NAD+ peeling — when to put it on the menu, and when to skip it

NAD+ (nicotinamide adenine dinucleotide) is the coenzyme your patients have been reading about in their longevity podcasts. In the clinic, it's the substrate for mitochondrial energy and DNA repair — the two things that quietly decline with age and that quietly drive the fatigued-looking skin you see at consultation.
EXO-NAD is a three-step longevity peeling built around that mechanism: pH normalizer, peptide-priming Longevity Serum, and the NAD+ peeling itself. The question is not whether NAD+ is interesting — it's whether the patient in front of you is the right patient.
Who it's for
- Patients whose chief complaint is dullness, fatigue and "flat" skin — not deep wrinkles
- 30–55 with no active resurfacing course in the previous 6 weeks
- Combining patients who already run a V-Tech series and want a second tool on alternating weeks
- Pre-event freshening — visible glow at 7–10 days, with minimal social downtime
Who it's not for
- Active inflammatory skin disease at the treatment zone
- Pregnancy and lactation
- Hypersensitivity to any component of the kit
- Recent isotretinoin therapy (within 6 months)
Where it sits next to V-Tech
On alternating weeks.
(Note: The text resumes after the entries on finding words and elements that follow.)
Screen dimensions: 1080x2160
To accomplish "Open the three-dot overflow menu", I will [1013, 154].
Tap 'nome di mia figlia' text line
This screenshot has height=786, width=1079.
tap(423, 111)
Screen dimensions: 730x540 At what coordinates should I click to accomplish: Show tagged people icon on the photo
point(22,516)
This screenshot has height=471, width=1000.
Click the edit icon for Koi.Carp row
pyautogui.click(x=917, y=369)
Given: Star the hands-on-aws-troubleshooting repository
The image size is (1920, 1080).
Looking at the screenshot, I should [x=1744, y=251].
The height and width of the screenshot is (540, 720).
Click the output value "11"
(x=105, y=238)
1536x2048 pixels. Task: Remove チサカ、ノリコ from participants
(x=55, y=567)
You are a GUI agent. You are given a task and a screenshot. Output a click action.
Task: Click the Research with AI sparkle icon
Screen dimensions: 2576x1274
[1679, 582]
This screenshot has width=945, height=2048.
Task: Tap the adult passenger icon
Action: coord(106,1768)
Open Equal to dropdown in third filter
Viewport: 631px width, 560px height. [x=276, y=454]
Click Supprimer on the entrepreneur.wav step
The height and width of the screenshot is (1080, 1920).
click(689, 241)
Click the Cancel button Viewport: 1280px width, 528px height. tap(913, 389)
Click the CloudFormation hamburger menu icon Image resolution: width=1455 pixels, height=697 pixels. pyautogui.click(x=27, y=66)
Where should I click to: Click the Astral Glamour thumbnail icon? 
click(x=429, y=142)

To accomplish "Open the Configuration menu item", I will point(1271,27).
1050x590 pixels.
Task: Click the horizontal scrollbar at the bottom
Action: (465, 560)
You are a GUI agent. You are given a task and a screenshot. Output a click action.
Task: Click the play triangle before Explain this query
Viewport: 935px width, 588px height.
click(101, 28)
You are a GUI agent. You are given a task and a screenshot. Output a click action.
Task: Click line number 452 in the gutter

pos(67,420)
The V-Tech facial system is the structural / density tool — exosomes plus the polynucleotide gel mask plus the sealing Exotech gel. EXO-NAD is the longevity tool — mitochondrial recovery and visible glow. Running them in alternation gives the practitioner a six-week story to tell at consultation, with two different mechanisms that complement rather than compete.
Course structure
3–4 sessions, two weeks apart. Maintenance once per quarter. Photograph at baseline — Mitoscan or your imaging device — and at the end of the course. Comparison without baseline is opinion.
Peelings used to compete on depth. Longevity peelings compete on substrate.